Cat Ellis, the herbal prepper and author of The Wuhan Coronavirus Survival Manual, has written an article about the coronavirus for The Organic Prepper. There is still a lot that we don’t know about the coronavirus, but we do know that it is highly contagious. There is still some question about the fatality rate, but estimates are still above 2% which is many times the rate for influenza but about the same as for the Spanish Flu pandemic of 1918.

…What was not known from the beginning was the rate of transmission and what percentage of people who become infected will become seriously or critically ill.

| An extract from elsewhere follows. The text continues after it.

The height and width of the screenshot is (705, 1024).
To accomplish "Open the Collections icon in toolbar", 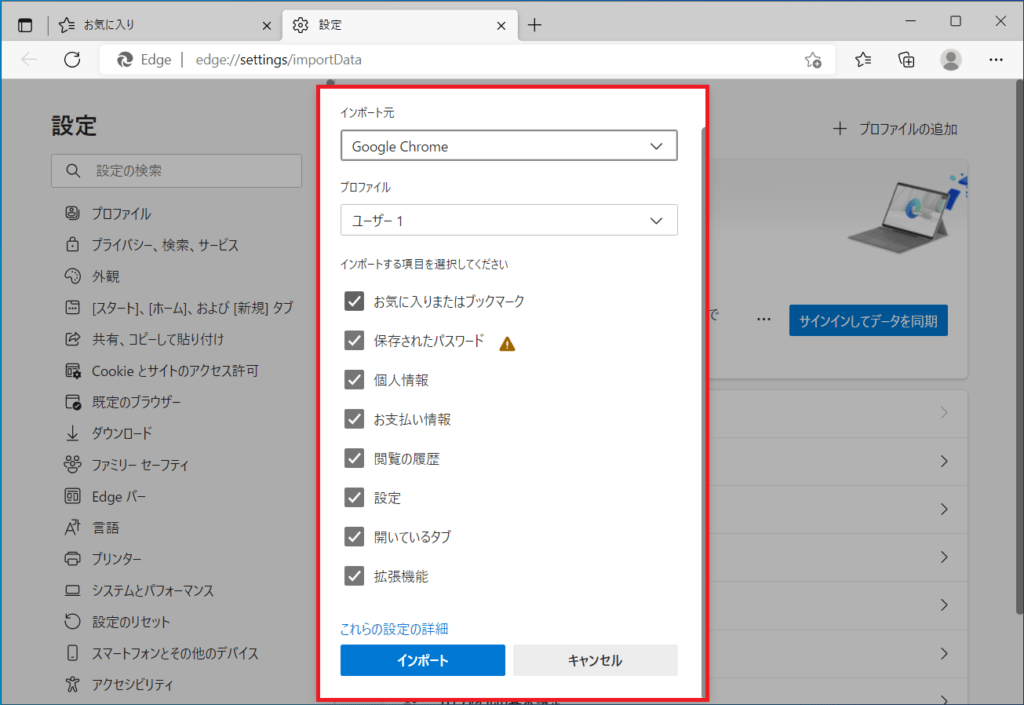I will pyautogui.click(x=906, y=60).
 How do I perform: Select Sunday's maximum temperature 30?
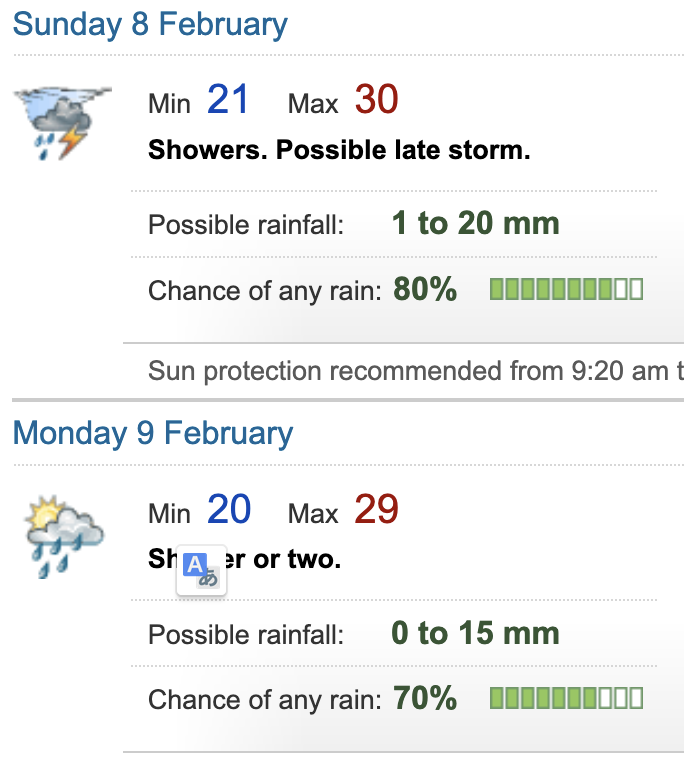pos(376,100)
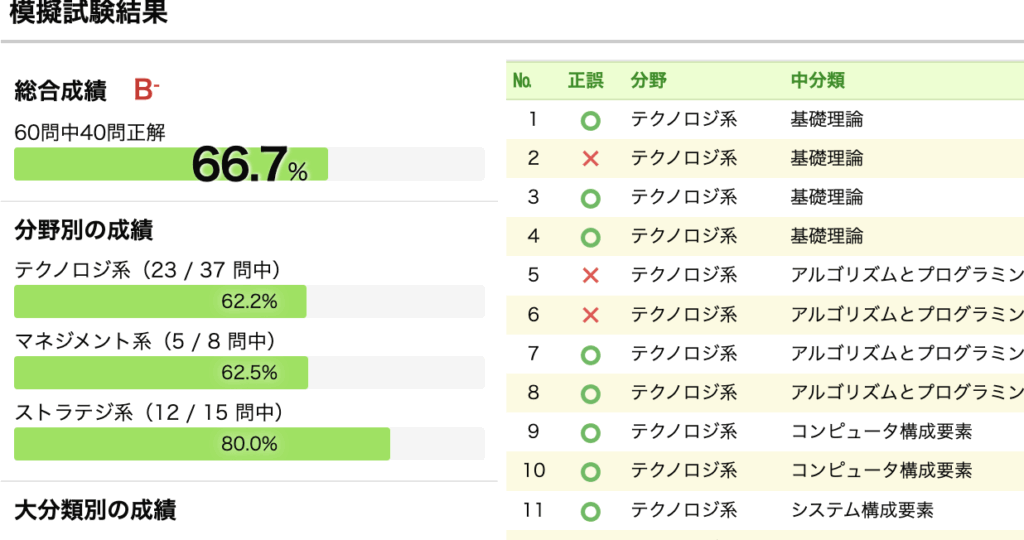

Worldometers breaks down the number of total active cases into mild and serious/critical categories. As of February 24, 2020, about 82% have a mild illness, and about 18% have a serious/critical illness requiring hospitalization. This is up from a rate of approximately 13% serious/critical cases just a few weeks ago.

Could this mean that the virus is mutating to become more dangerous? Possibly. But it could also just mean that as more data is collected, this additional data gives us a clearer picture of the real case fatality rate. Remember that the data we’ve received from China all along has been questionable. As the virus spreads to countries with more transparency, what we thought we knew is bound to change.

The same source cites the rate of transmission at between 2 to 3, meaning if there were a room with 10 people, and a person infected with this virus entered the room, you could reasonably expect 2 to 3 people to also become infected. For perspective, that is also 2 to 3 times as contagious as the flu.

The Worldometers coronavirus tracker, which is in line with several other coronavirus trackers from Johns Hopkins, BNO News, and Visa List, also lists the results of closed cases, i.e. cases with an actual outcome. Of the known outcomes, 91% recovered and 9% were fatal. What this means is that out of all the confirmed COVID-19 cases, about 18% will lead to serious or critical illness requiring hospital-level care and that 9% of that subset will die.

What about that 2% mortality rate? Part of the problem with calculating a case fatality rate is that you can’t actually know the true mortality rate (case fatality rate) until the outbreak is completely over. Until then, there are still cases without an outcome. In COVID-19, there are thousands more cases without outcomes yet.

The case fatality rate of 9% comes from taking the total cases of fatalities (2,701) and dividing it by the total number of cases with outcomes (30,334), then multiplying by 100 to get a case fatality rate of almost 9%…

If this virus continues to spread, it would be reasonable to expect massive disruptions to modern life, manufacturing, shipping, and shortages of all kinds. The number of fatalities from other illnesses, accidents, and lack of services would be in addition to the fatalities from the coronavirus itself. If you are preparing for this, remember that you aren’t just preparing for a cushy 2-week staycation. You’re preparing for something that affects many other facets of your life.

The entire system will be at risk in the event of a massive outbreak and shortages of all sorts could soon follow…

While containment still remains the mainstay of WHO and CDC policy, if we pay attention to what our government, military, and world health agencies are telling us, they are preparing for a full-on coronavirus pandemic.

We have authorities in infectious disease telling us to have food and plans in place in the event you suddenly find yourself under travel restrictions or in a full-blown, lock-down quarantine. I’m not sure what else there is to say except this is not a drill.

I hope that containment will still save the day. Perhaps we will do better in the United States than some others will, and not see COVID-19 spread any further, unlike Italy with large clusters forming seemingly overnight, leading to school and work closings in multiple cities.

While I always hope for the best, I also always plan for the worst. You won’t get much time to prepare if things begin spreading rapidly where you are. You’d be wise to do so ahead of time.